À l’inverse, l’Ednör m’a laissé une impression désagréable — je m’étonne aujourd’hui qu’autrefois, je trouvais plaisant de me faire ainsi malmener le cerveau dans tous les côtés de ma boîte crânienne.

Nous avons ensuite savouré une mythique Queue de Castor, désormais affichée à 12 dollars — un prix qui m’aurait semblé exorbitant à l’époque où je les achetais pour 2 dollars, déjà avec réticence. Ce réconfort sucré nous a redonné l’énergie nécessaire pour affronter le Vampire, qui a mis nos sens à l’épreuve. Le point culminant fut le Titan, où j’ai redécouvert la sensation de voler, frôlant l’apesanteur, tout en retenant mon estomac prêt à renvoyer la mythique Queue de Castor prédigérée. Je me souviens même avoir aperçu un avion traversant « le sol » entre mes jambes, accentuant cette impression vertigineuse.

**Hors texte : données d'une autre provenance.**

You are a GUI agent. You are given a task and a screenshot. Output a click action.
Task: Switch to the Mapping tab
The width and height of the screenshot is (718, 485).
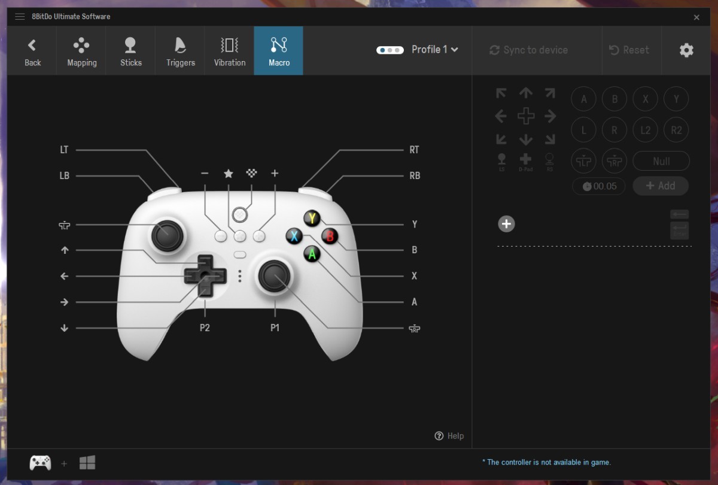click(x=82, y=51)
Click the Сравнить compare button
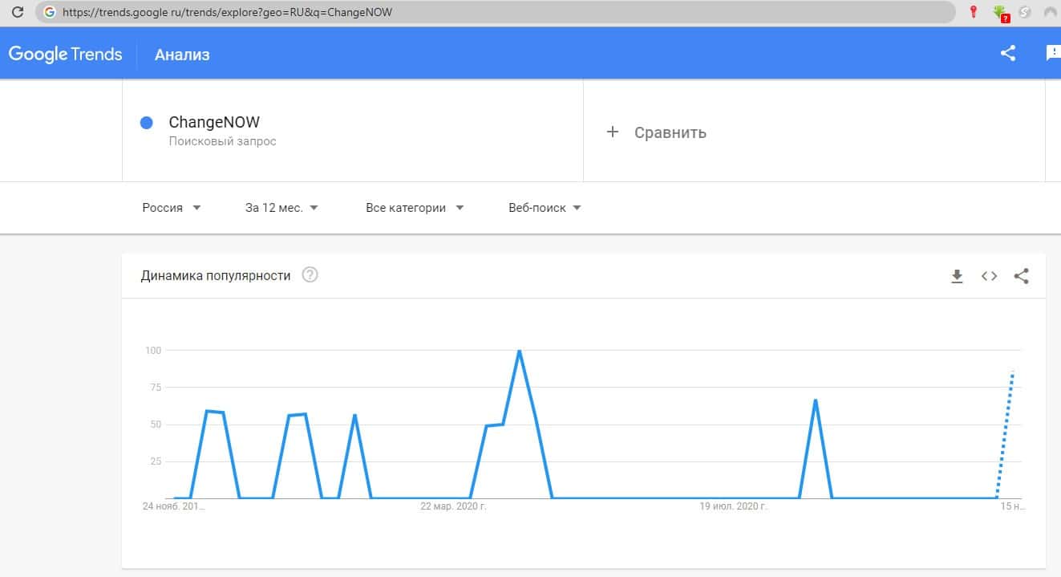This screenshot has height=577, width=1061. [657, 132]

Revenir en ces lieux, des décennies plus tard, aux côtés d’Élise et de Miss J, m’a confronté à la fugacité du temps. Ce tissage de souvenirs d’antan et de moments présents a conféré à cette visite une dimension presque onirique, comme si l’enfant que j’étais et l’homme que je suis se rejoignaient, au même endroit, mais à des temporalités différentes. Je me suis surpris à penser que, malgré les années qui nous séparent, nous partageons tous le même âge en des temps différents. Nos expériences, bien que séparées par les époques, résonnent d’une similarité profonde, comme si chaque génération, à sa manière, redécouvrait les mêmes émotions, les mêmes émerveillements.

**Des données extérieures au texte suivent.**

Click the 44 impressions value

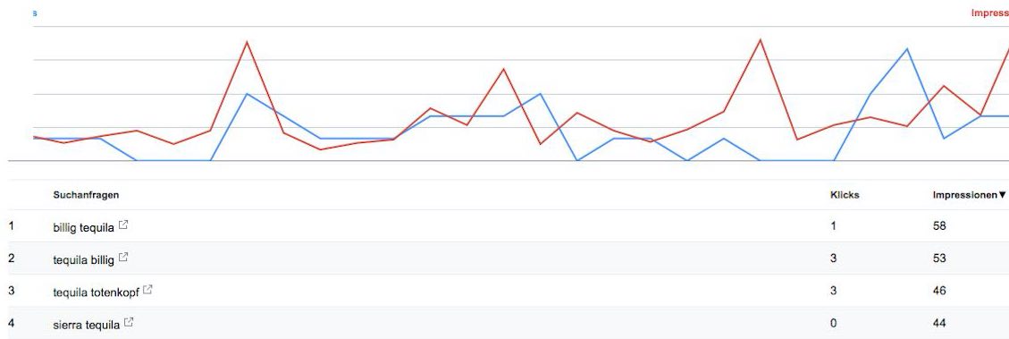939,323
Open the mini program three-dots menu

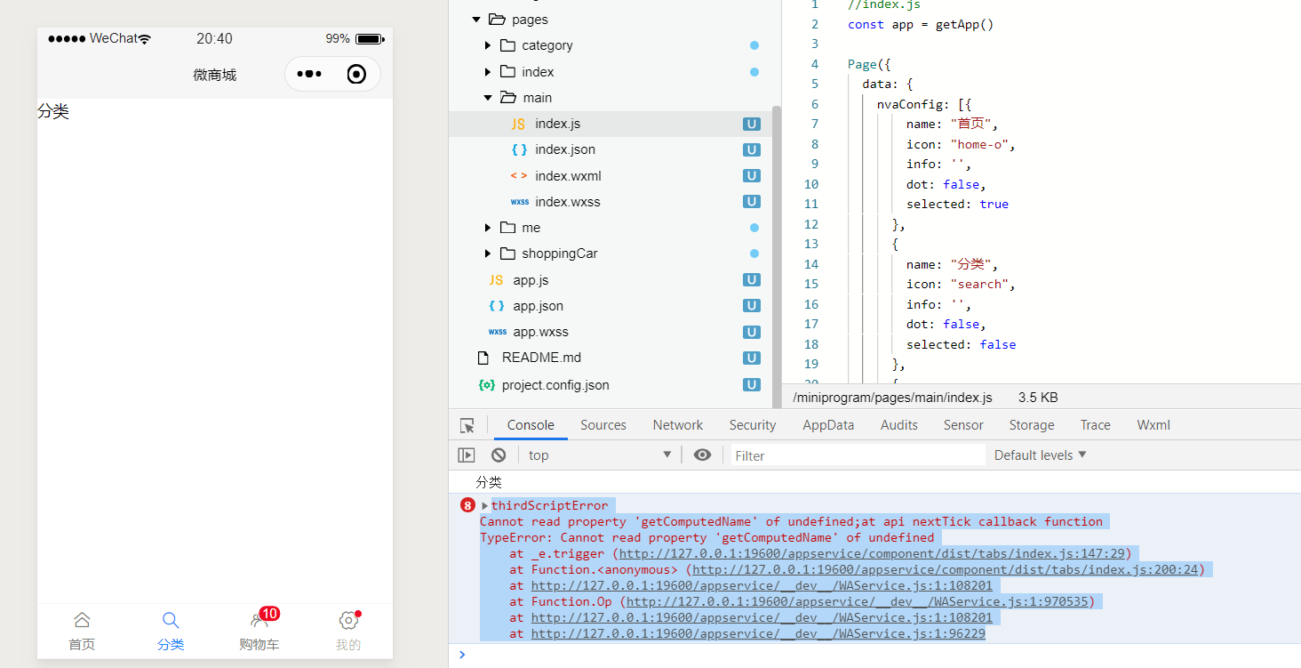(x=308, y=74)
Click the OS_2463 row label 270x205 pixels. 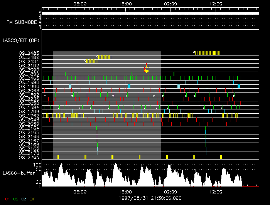click(29, 78)
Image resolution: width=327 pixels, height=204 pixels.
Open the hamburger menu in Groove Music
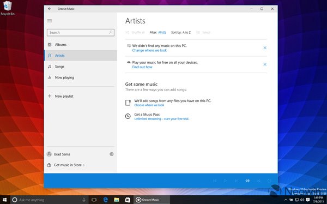click(50, 21)
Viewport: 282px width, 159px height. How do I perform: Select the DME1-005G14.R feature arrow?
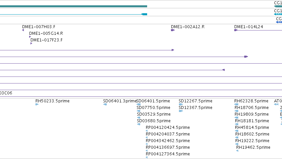click(x=30, y=37)
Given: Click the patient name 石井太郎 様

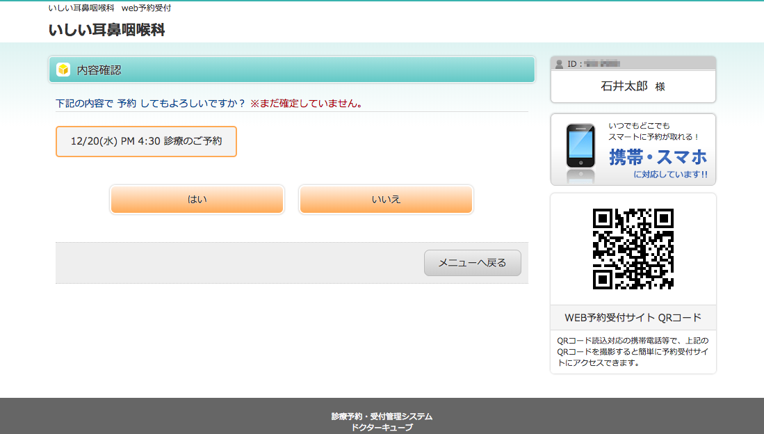Looking at the screenshot, I should pos(633,86).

En considérant que je travaille depuis déjà sept ans en tant que jardinier au Parc Jean-Drapeau, ce lieu sur l’Île Sainte-Hélène, où se trouve La Ronde, a été un passage déterminant dans ma vie, un pivot entre mes souvenirs d’enfance et mon présent. Tout comme le Pont Jacques-Cartier qui, dans ma perspective existentielle, demeure le lien symbolique entre deux mondes, cette île incarne pour moi le passage entre le passé et l’avenir. Ce pont, s’élançant au-dessus du fleuve, a été le théâtre de mes réflexions les plus profondes, une arche suspendue entre deux mondes où j’ai autrefois contemplé l’abîme, cherchant à affronter mes propres démons.

Au bout du compte, ce qui m’a profondément touché lors de cette journée, ce ne furent pas tant les attractions en elles-mêmes, mais ces instants partagés, ces regards complices lorsque l’un de nous vacillait à la sortie d’un manège, la magie de retomber ensemble dans une insouciance enfantine. Ce fut un moment simple, mais intensément réconfortant, qui m’a rappelé l’importance de s’accorder des parenthèses hors du temps et de chérir ces précieux moments avec ceux qui illuminent notre quotidien.

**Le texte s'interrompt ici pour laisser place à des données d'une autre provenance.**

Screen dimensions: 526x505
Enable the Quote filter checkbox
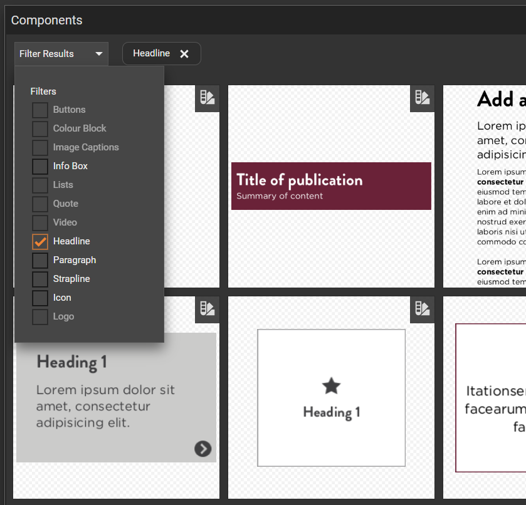tap(39, 204)
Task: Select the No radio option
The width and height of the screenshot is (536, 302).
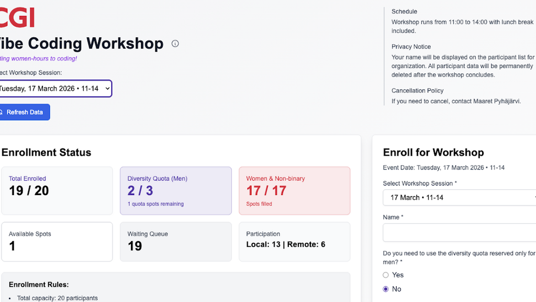Action: click(x=386, y=289)
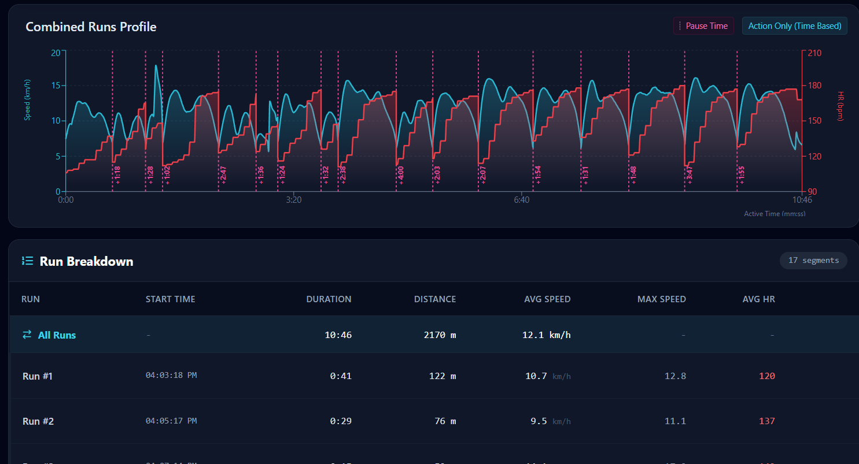Click the Avg Speed column header
This screenshot has height=464, width=859.
547,299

Peut-être était-ce aussi une manière de célébrer avec mon équipe une saison de travail remarquable au Parc Jean-Drapeau, qui pourrait bien être la dernière alors que de nouveaux horizons professionnels s’ouvrent devant moi. Je ne pense pas revenir à La Ronde ; sauf, peut-être un jour, qui sait, pour y conduire mes propres enfants et initier un nouveau cycle. Ainsi, cette île, ce parc, ce pont, sont plus que de simples lieux : ils sont les témoins silencieux des passages cruciaux de ma vie, les liens indéfectibles entre les différentes époques de mon existence. Les gens que j’aime et que j’ai aimés peuplent toujours mes souvenirs à cet endroit. Tandis que je m’apprête à franchir de nouvelles étapes, ces lieux demeureront à jamais ancrés dans mon paysage intérieur, symboles des liens qui unissent le passé, le présent et l’avenir.